Unbending COPD Fingernails 2

 

5/29/2021 ~ I’ve had a picture of bending fingernails related to COPD on my site for a long time because Hippocrates first took note of them, thus giving centuries of credence to my pages about fingernails revealing health warnings.

It was all theoretical until I had severe symptoms of COPD and saw my fingernails beginning to bend. Rest reduced the symptoms dramatically, but not the bending. However, with the worrying symptoms gone I relegated my bending nails to the back burner, looking at them only a few times a year. It was reassuring that they weren’t getting worse.

It occurred to me that perhaps the bending could be unbent. After all, it was the beginning of bending, so perhaps it wasn’t particularly deep set. With that in mind I began doing minimal exercises and eating chicken instead of being entirely vegetarian.

Then stress mounted. While I’ve lived with a lot of stress for decades, every so often the stress peaks and gives my health a thrashing. The worst of it seems to be when something I’ve counted on suddenly switches from the Good Things column to the Bad Things column.

I think it’s like Chris Zeeman’s Catastrophe Theory, where the balance of things is upset by something that would otherwise be quite minor. Chris Zeeman was John in London’s mentor professor at Kings College, Cambridge, and I talked to him once on the phone. He seemed a lovely man.

The catastrophe that made me out of breath walking from one room to another in my apartment was my Good Column Dell computer leaping into the Bad Column, with my purchase of an XPS15 9500 as a replacement for my decidedly Good Column Dell Latitude Computer. The XPS had pages jumping out, jerky scrolling, and its cursor would freeze! Then, in defiance of everything I believe about computers, the XPS refused to shut off when I pressed on the power button.

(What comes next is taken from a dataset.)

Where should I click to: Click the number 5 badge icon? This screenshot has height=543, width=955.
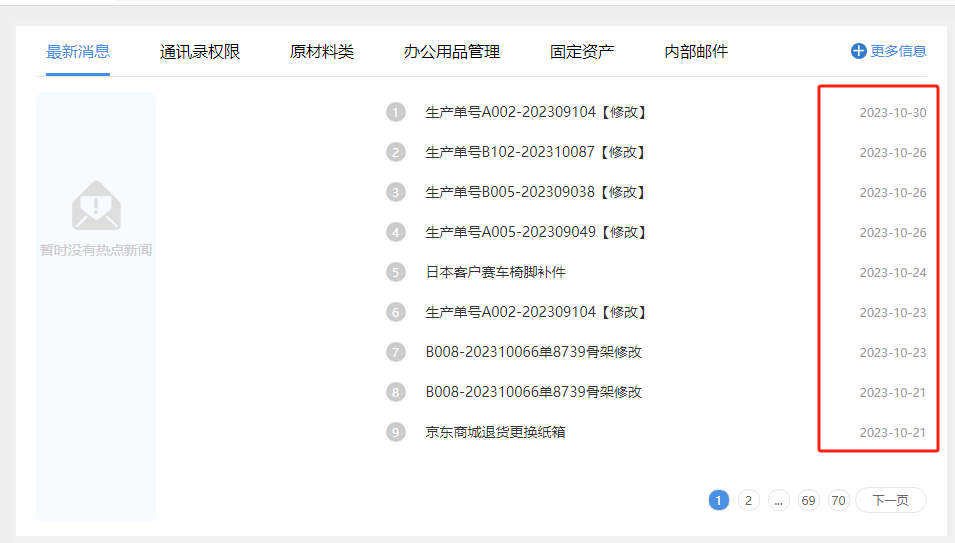[x=396, y=272]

Dells techs blamed the jumping pages on me, saying I was putting the cursor on the start page. Thing is, the start page wasn’t visible when I played Plants vs Zombies and pages jumped open. The best the techs would do was concede I was doing it by accident. They did NOT help. Apparently, in their defense, they didn’t know about touchpad gestures: every time my fingers rested on the touchpad I signaled the start page to open, but I didn’t know that, and apparently the techs hadn’t been taught that, so they took to accelerated criticism of me for being critical of them. I started getting phone calls, over and over, that said rather tauntingly, “Byeeeee” when I answered. The techs also appeared to be making Karen jokes about me. Sigh. And, sadness.

 

After I wrote a letter complaining, Dell Corporate joined the techs, and stopped the senior tech who was finally helping me from continuing to help. That left me in the lurch when I had to do an Appeals document re the foreclosure of my home in which Wells Fargo was allowed to use false affidavits.

 

The stress was so intense I could barely get out of bed. My ankles were huge, indicating my heart was having difficulty. And I was major depressed.

After a week in bed, doing nothing, the swelling went away and I felt better. I began to wonder if there had been any change to my nails before the stress had cut short my dancing exercise. Before the major stress I had wondered if the fingernail ridges that play a part in bending would grow out and the bending would resolve into nice smooth nails, but with all the additional stress… What was going on, I wondered.

Yesterday, 5/28/21, I finally took pictures of my nails to see if the ridges were growing out from my dancing exercise to You Can Call Me Al, and eating chicken.

Sure enough, the thick ridges were growing out.

In the above picture you can’t see the split at the top of a thick ridge on my middle fingernail. For more about how fingernails split at the top of ridges, see the page, Redness Under Nails.

The following picture of my middle finger’s nail shows the split.

 

While it’s no fun to see the hideousness of my ridges captured in photographs, it’s exciting to know that minimal exercise was, in fact, reducing the ridges… which would indicate that my heart problems were being simultaneously reduced. Once the ridges were gone, the nails would no longer bend given that the bend happens between entrenched ridges. But there’s the problem of stress… there’s just so much stress and it completely sets healing back.